> [Tarefa A] Duplique a parte do trecho sobre o legado puritano que começa nas palavras que contêm "O amor por Israel" e termina em "sustentara os patriarcas.".

——————————

O declínio da colônia e a busca final de Bradford
Mais de 400 anos depois, é possível perceber como o puritanismo lançou as bases espirituais da identidade americana. A crença no chamado divino, na responsabilidade pessoal diante de Deus, na sociedade pactual e na leitura direta da Escritura moldou o coração do que se tornaria o protestantismo moderno. Em sua raiz mais profunda, encontrava-se o apreço pelo Israel bíblico, o povo da aliança que guardava as promessas de redenção e revelava o caráter do Deus que conduz a história.
Esse legado permanece. A própria trajetória de Bradford demonstra que o puritanismo não era um moralismo rígido, mas uma visão de mundo teocêntrica que integrava fé e cultura, razão e piedade, corpo e espírito. Seu interesse pelo hebraico expressava esse impulso: buscar as palavras sagradas era participar da própria revelação. A espiritualidade puritana não buscava afastar-se do mundo, mas transformá-lo por meio da Palavra.
O amor por Israel que permeia o puritanismo tinha caráter teológico e devocional, não político. Reconhecia a fidelidade de Deus às suas promessas e via o povo judeu como parte contínua do desígnio redentor. Para os puritanos, Israel não era um povo rejeitado, mas um mistério em desenvolvimento; eles próprios se entendiam como gentios enxertados na oliveira, conforme a imagem usada pelo apóstolo Paulo em Romanos 11, participantes da mesma graça que sustentara os patriarcas.
O legado puritano não é o de um moralismo rígido, mas o de uma esperança sustentada pela Escritura
A imagem dos peregrinos atravessando o Atlântico ecoa a peregrinação de Abraão deixando Ur: ambos caminham pela fé rumo a uma terra prometida, sem plena certeza do que encontrariam. O Mayflower torna-se, assim, uma espécie de arca da aliança, transportando um pequeno remanescente que confiava na Palavra. Bradford e seus companheiros legaram ao mundo a convicção de que a história humana é sagrada. E que cada geração é chamada a responder ao pacto de Deus com fidelidade, coragem e esperança.

——————————

> [Tarefa B] Reúna, por favor, cada linha dos registros em que aparece a palavra "Choose", diferenciando maiúsculas de minúsculas.

> [Registros]

——————————

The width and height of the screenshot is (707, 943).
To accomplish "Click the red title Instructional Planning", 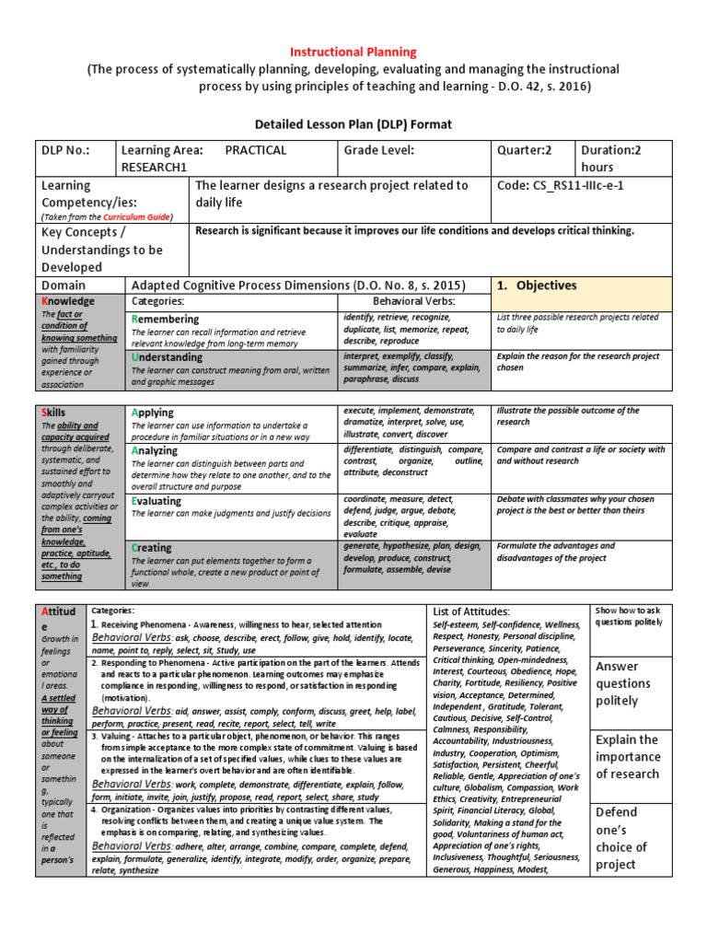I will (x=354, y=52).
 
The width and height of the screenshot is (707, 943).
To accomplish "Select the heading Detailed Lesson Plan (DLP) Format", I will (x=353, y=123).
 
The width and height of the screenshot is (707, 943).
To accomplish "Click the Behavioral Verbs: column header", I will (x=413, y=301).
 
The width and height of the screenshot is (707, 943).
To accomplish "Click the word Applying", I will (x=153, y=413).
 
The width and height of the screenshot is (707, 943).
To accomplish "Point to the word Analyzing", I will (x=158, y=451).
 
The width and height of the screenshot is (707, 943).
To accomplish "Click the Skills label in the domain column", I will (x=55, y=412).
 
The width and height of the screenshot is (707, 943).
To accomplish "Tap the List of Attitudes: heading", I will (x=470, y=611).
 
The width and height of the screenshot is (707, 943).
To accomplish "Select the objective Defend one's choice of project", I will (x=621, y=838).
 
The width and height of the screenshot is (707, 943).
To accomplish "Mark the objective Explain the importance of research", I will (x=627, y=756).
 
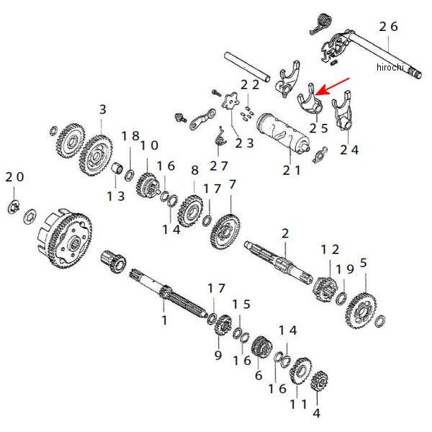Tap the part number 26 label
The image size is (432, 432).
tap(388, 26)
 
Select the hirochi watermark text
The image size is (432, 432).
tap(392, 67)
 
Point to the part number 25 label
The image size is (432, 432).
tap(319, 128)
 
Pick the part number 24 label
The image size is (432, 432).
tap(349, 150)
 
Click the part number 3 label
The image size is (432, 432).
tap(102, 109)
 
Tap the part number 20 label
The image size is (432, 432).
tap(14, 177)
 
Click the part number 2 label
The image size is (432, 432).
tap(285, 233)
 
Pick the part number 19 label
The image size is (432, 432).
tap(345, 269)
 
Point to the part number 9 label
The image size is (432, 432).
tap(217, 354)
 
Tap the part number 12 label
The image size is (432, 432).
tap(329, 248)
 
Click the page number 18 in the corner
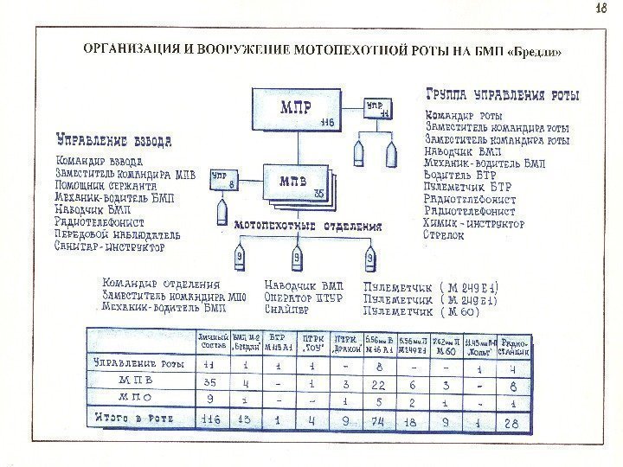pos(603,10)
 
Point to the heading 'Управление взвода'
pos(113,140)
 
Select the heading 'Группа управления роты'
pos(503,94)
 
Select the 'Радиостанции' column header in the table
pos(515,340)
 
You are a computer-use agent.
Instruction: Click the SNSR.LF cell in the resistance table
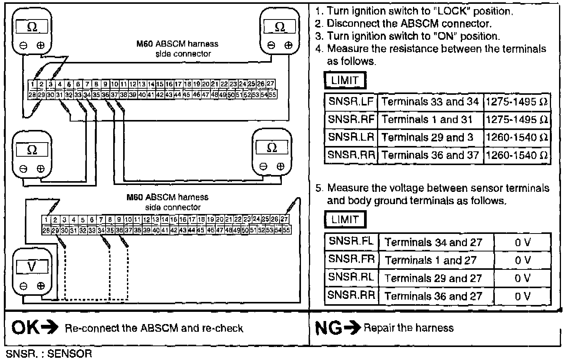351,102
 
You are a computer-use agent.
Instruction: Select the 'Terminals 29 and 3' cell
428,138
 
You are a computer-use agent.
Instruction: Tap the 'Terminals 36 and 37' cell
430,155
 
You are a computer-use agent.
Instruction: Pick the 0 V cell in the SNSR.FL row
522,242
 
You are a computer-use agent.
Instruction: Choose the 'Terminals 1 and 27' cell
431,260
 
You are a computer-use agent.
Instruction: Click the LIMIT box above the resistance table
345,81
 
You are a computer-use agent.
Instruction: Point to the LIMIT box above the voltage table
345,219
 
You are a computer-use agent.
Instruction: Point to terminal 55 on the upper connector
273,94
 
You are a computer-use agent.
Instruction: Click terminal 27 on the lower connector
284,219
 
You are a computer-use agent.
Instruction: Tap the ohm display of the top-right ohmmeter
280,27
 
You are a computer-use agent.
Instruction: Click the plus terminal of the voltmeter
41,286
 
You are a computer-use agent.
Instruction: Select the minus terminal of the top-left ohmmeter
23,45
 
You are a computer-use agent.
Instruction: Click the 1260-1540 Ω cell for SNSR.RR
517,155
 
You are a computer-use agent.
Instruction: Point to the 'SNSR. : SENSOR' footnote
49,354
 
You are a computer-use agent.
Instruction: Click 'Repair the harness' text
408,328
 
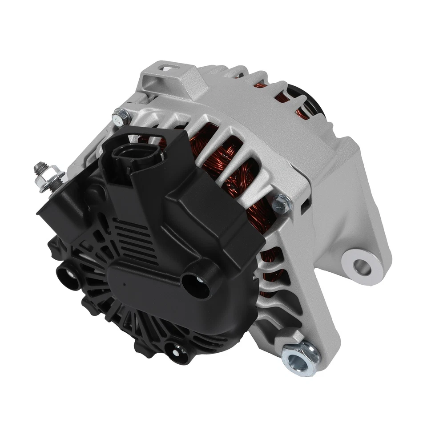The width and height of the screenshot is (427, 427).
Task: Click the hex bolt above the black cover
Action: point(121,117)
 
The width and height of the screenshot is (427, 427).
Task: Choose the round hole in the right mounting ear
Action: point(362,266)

——————————

> [Resposta completa A]
O amor por Israel que permeia o puritanismo tinha caráter teológico e devocional, não político. Reconhecia a fidelidade de Deus às suas promessas e via o povo judeu como parte contínua do desígnio redentor. Para os puritanos, Israel não era um povo rejeitado, mas um mistério em desenvolvimento; eles próprios se entendiam como gentios enxertados na oliveira, conforme a imagem usada pelo apóstolo Paulo em Romanos 11, participantes da mesma graça que sustentara os patriarcas.

> [Resposta completa B]
Instruction: Choose the 'Terminals 1 and 27' cell
Task: Choose the round hole in the right mounting ear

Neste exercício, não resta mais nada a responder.